14 Oct 2013 by Jason Law CM –
The Christian missionary life is an extraordinary one, full of challenges, but also full of experiences that are beyond what most people come into contact with in their routine daily life. Through such experiences, lessons are learnt, characters and relationships are built, and most importantly, lives are transformed and a new perspective of life and God’s concern and will for the world is developed. Many books have been written about these incredible experiences, and in ‘Give Me 2 Months’, P. Leelet shares her personal story about a 2-month-long missionary trip.
Book Title: Give Me Two Months
Book Author: P. Leelet (Penne Lee)
Published By: Pristine World Sdn Bhd
Printed By: JESS Concept, #20-0-8, Jalan 1/108C, Taman Sungai Besi, 57100 Kuala Lumpur
‘P. Leelet’ is actually the pseudonym of Penne Lee, and an indication of the sense of belonging that Penne has with the Lee family.
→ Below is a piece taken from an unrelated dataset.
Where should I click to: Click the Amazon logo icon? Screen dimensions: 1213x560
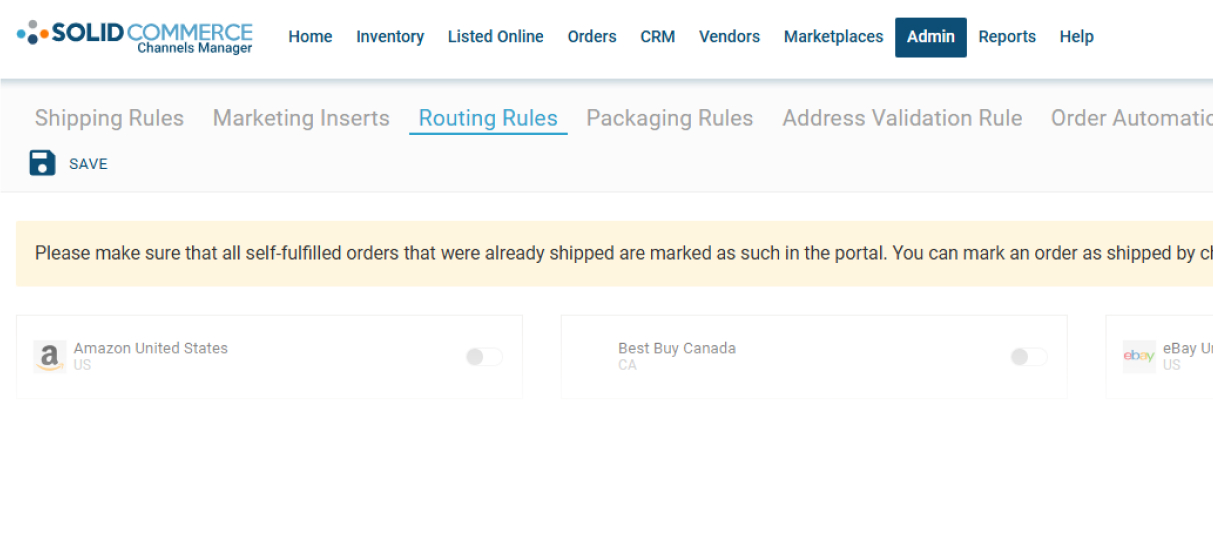point(49,356)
In fact, while the story is hers, it is not about her alone, but also about her husband CK and her two daughters (Jo, Nat) and two sons (Bas and JJ), as well as the locals in the places they went during their missionary trip. Throughout the book, it is clear that Penne has a gift for observing and reflecting on the lessons God gives her from the simple things in her life such as the wonder of God’s creation. She and her family are members of the Damansara Utama Methodist Church.
In the preface, before the real story starts, Penne shares about how the aspiration for a mission trip has been in her for years but had not came to fruition. She came many times to the altar and finally surrendered her dream to God’s will. God gave her the peace and the day finally came when God called her for the mission trip she had asked for for many years. Through this, Penne learnt that God has His own timing and that we should trust and wait on God for His direction.
Penne divides the body of the book into 3 sections, each about a village or city that she and her family visited during the mission trip. The first is ‘Kampot’. In this section, Penne shared about her family’s experiences in the Cambodian village of Kampot, staying with another missionary family who Penne affectionately calls the Chinlets. Penne shares about the friendship and rivalry between her children and the children in the Chin family. The Chinlets stayed in a simple kampong wooden house on purpose, without the amenities we take for granted such as gas, running water, and communication media such as webmail or Google, but finding the simple joys of life. When one of Penne’s daughters first saw the place, she swore she would never survive the place.
In Kampot, through an observation of the interactions of the Chinlets’ dogs, she learnt that change is a cooperative work between God/parent and child/dog, and the wisdom of not changing a child’s behavior but consistently applying the boundaries and principles that keep a child safe (a fenced compound in the dog’s case). Through an observation of a procession of ants and how the direction of these ants could be guided, Penne also learns that in all her dreams, there is someone much bigger and wiser, who can see far more than her, constantly guiding her. Penne also shares about the challenge of carrying out a missionary work and transforming lives in a deeply traditional society.
The Leelets also traveled to Baray, another village in Cambodia. In Baray, the Leelets met friends from a former shorter mission trip, including nine pastors, and how life has progressed for them since the earlier trip. She shares the story of these pastors, and the challenges they faced, including persecution, sickness, and suspicion, but also the perseverance and faith that led to the growth of their ministries which brought hope to the lives of the people in Baray. Baray, formerly a very hard ground, became open to the Gospel through the testimonies of these indefatigable servants of God. Penne shares about her family’s experiences sharing the Word of God with the people of Baray, and what she learnt after witnessing their lives and how they contrasted with the comfortable lives back home in Malaysia. The amazing thing is that in a place filled with challenges and difficulties, there were people who served the Lord with tirelessness and true faithfulness.
Interspersed throughout the missionary experiences, Penne also shares about her family’s experiences with the daily life in Cambodia. The Leelets also travels to East Asia which takes up the other half of the book. The interesting thing here is that the names of places are kept secret, such as City A and City B, probably for reasons of confidentiality.
We often hear testimonies of missionary trips, and what people who have gone on them had experienced on such trips. This may make P. Leelet’s book seem to be ‘just another story about a mission trip’, but the fact is each one counts for something, and I truly enjoyed her account of her missionary experience. There was great warmth and plenty of humor in it and you really get a sense of what her wonderfully supportive family and the locals in Cambodia mean to her. You also get lessons from the simple things in life that we take for granted. There is so much story and sharing in ‘Give me Two Months’ that it’s impossible for a short review to fully cover them all.
‘Give Me 2 Months’ may seem to be just another piece of mosaic in the picture of Christian mission and God’s redeeming vision for the world, but it’s also a deeply personal one accompanied with many endearing photos of the family, and a worthy one to add to the bigger picture. And in the end, it’s really this bigger picture that matters.